**ASSIGNED TASK**
Leave out every picture, and output exactly the lines from the line containing "Where should I click to: Open" through the last line of the data.

+++

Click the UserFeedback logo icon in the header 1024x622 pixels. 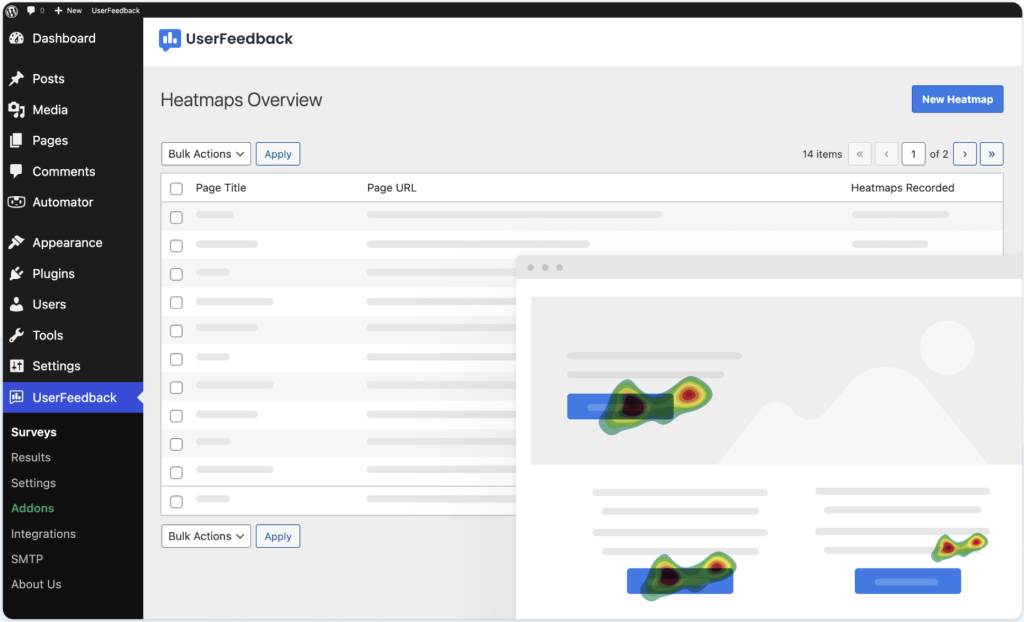[x=168, y=39]
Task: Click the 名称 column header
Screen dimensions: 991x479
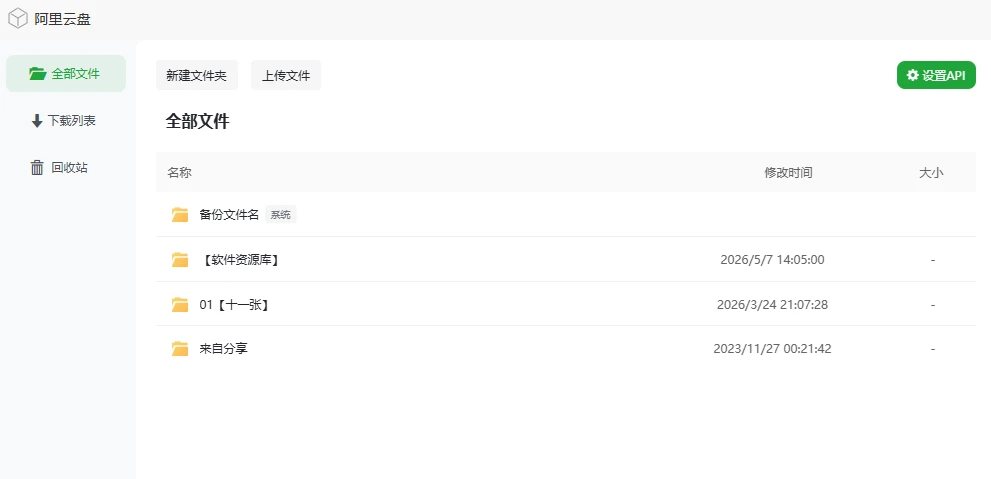Action: [x=179, y=173]
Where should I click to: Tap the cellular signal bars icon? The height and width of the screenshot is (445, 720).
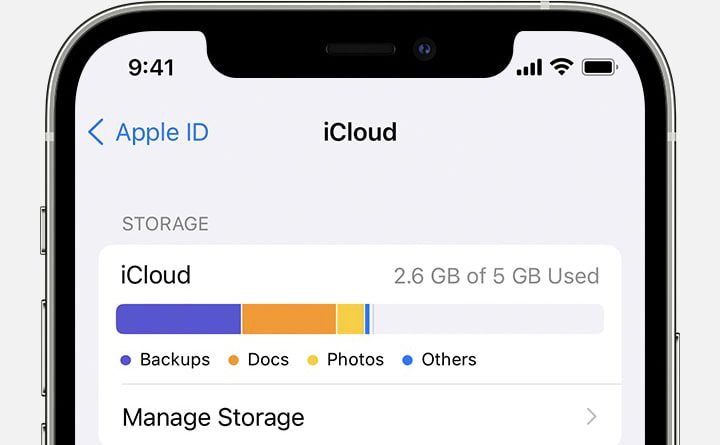coord(529,68)
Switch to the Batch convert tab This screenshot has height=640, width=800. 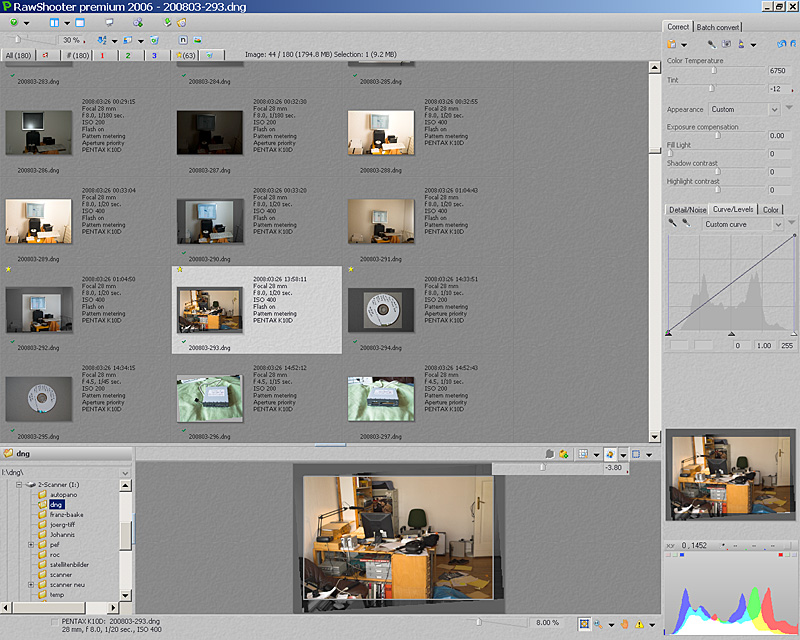coord(719,27)
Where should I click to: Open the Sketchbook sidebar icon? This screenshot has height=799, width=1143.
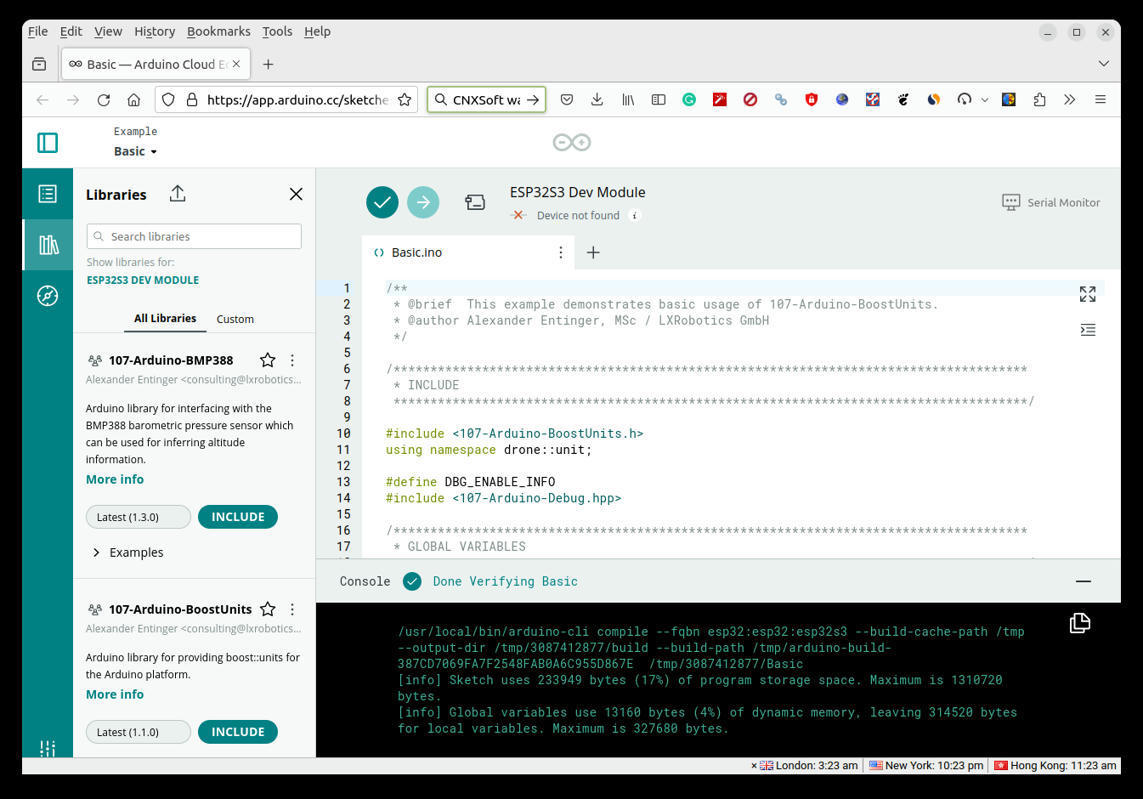pos(47,194)
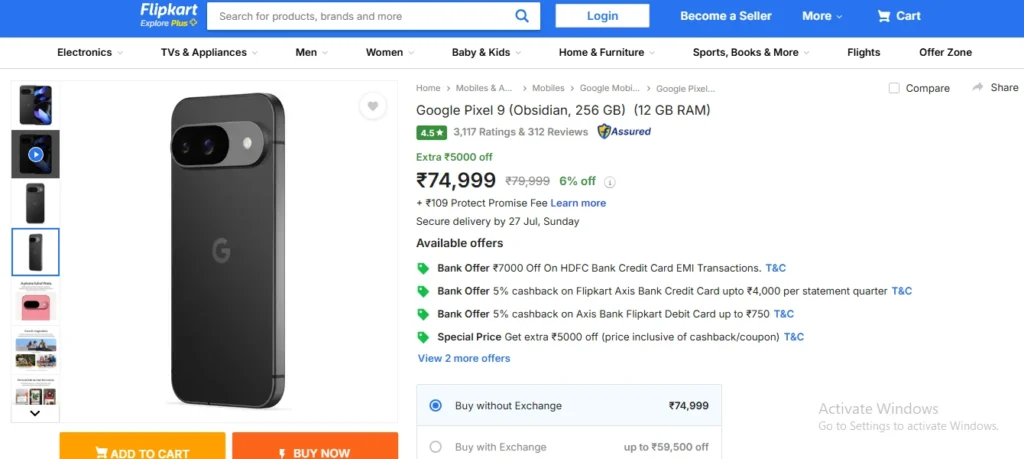Add phone to wishlist with heart icon
The height and width of the screenshot is (459, 1024).
373,106
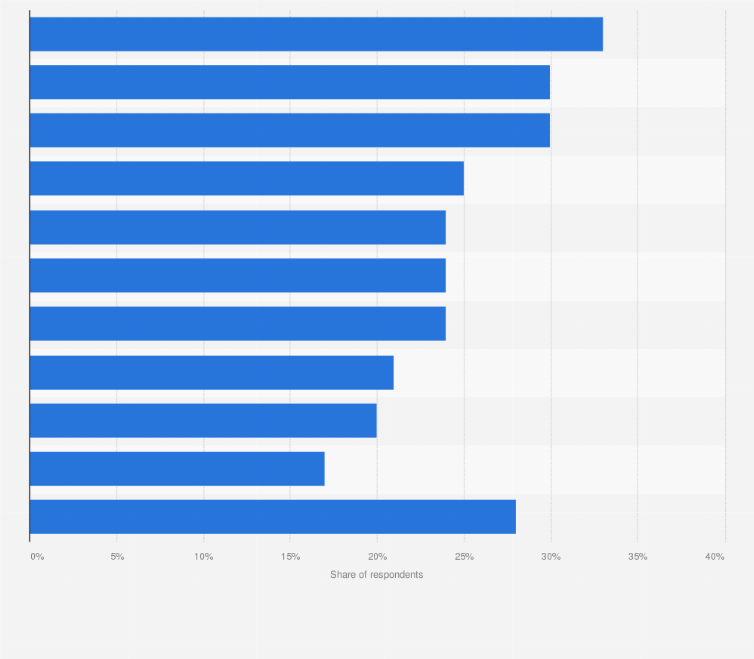The image size is (754, 659).
Task: Select the 5% x-axis tick label
Action: [117, 556]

+++

**RESPONSE FOR THIS EXERCISE**
Where should I click to: Open the Sketchbook sidebar icon? This screenshot has height=799, width=1143.
pos(47,194)
Add phone to wishlist with heart icon
The height and width of the screenshot is (459, 1024).
373,106
The image size is (754, 659).
Task: Select the 5% x-axis tick label
Action: [117, 556]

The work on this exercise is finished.